Optical vortices ‐ i.e. electromagnetic fields with phase singularity ‐ are well known objects and have been used for a decade in a wide range of applications in e.g. optics or astrophysics. Recently, it has been demonstrated that such vortices can be created in an electron microscope by tailoring the phase of the beam [1] and these so‐called electron‐vortex‐beams have already proven their efficiency detecting magnetic state in a material or to probe chirality in a crystal [2]. Simultaneously, EEL spectroscopy in the low‐loss region has attracted a tremendous interest due to its efficiency in resolving plasmonic resonance at the nanometer scale [3] and the underlying formalism is now firmly established [4]. However, because of the invariance of the electron probe along the propagation axis, low‐loss EELS remained unable to detect plasmonic optical activity. However, electron‐vortex‐beams constitute a perfect candidate to overcome this limitation and measure the dichroic behavior of plasmons in an electron microscope ‐ as recently pointed out through simulations by Asenjo‐Garcia and García de Abajo [5]. In the present work, we developed a semiclassical formalism describing the interaction between an electron probe with an arbitrary phase profile and a plasmonic mode.
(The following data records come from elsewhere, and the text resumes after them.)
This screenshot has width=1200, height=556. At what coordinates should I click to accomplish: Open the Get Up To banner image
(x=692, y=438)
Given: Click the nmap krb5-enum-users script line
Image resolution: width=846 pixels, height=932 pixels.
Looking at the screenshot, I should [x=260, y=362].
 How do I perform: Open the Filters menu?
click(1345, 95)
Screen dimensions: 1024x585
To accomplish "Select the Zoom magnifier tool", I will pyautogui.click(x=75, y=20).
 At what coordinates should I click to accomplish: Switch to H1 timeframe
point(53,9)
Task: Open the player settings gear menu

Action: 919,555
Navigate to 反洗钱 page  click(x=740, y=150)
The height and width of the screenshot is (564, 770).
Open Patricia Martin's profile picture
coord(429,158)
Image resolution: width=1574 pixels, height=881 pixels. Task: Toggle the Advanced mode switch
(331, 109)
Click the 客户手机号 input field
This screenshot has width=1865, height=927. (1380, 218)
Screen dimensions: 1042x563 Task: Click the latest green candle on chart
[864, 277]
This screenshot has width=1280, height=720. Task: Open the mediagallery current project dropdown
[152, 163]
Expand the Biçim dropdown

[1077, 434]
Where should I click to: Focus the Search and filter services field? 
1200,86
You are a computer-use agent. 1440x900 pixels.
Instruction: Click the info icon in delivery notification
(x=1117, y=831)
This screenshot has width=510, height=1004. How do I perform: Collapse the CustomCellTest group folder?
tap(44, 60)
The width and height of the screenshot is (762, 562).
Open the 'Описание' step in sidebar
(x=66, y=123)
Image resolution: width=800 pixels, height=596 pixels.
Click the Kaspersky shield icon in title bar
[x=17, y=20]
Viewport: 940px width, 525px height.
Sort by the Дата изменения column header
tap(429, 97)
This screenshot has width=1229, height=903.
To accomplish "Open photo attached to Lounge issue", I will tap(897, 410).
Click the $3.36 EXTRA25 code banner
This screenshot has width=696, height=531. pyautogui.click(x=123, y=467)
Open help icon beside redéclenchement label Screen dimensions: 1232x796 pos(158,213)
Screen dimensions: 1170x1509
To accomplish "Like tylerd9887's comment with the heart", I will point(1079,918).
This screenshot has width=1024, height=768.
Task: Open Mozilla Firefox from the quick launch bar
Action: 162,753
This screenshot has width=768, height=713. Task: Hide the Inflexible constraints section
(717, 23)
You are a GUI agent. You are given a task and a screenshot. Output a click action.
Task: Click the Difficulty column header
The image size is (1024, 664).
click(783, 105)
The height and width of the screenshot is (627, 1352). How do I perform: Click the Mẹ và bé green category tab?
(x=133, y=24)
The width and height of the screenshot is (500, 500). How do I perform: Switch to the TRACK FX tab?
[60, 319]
Following [6], we used a quasi‐static and classical description of the plasmon resonances while the electron probe is described in a fully quantum way. We showed that the equation ruling this interaction takes the elegant form of a transition matrix ‐ between two electron states mediated by the eigenpotentials of the plasmon modes. Starting from this formalism, we built an analytical model describing the interaction between point charges and a vortex beam, which gave us a good insight into the physics of plasmonic dichroism. Important experimental inputs, such as convergence and collection angles, were considered. We also implemented a Matlab script within MNPBEM [7] in order to compute our equation and investigate the dichroic behavior of arbitrary plasmonic nano‐structures (see Figure 1). In the conference, we will present the theoretical formalism and a wide variety of numerical studies of interactions between different nano‐structures (e.g. helix, rod) and phase shaped electron probes (e.g. vortex beams, HG‐like beams…), with a special emphasis on the experimental feasibility of the proposed geometries.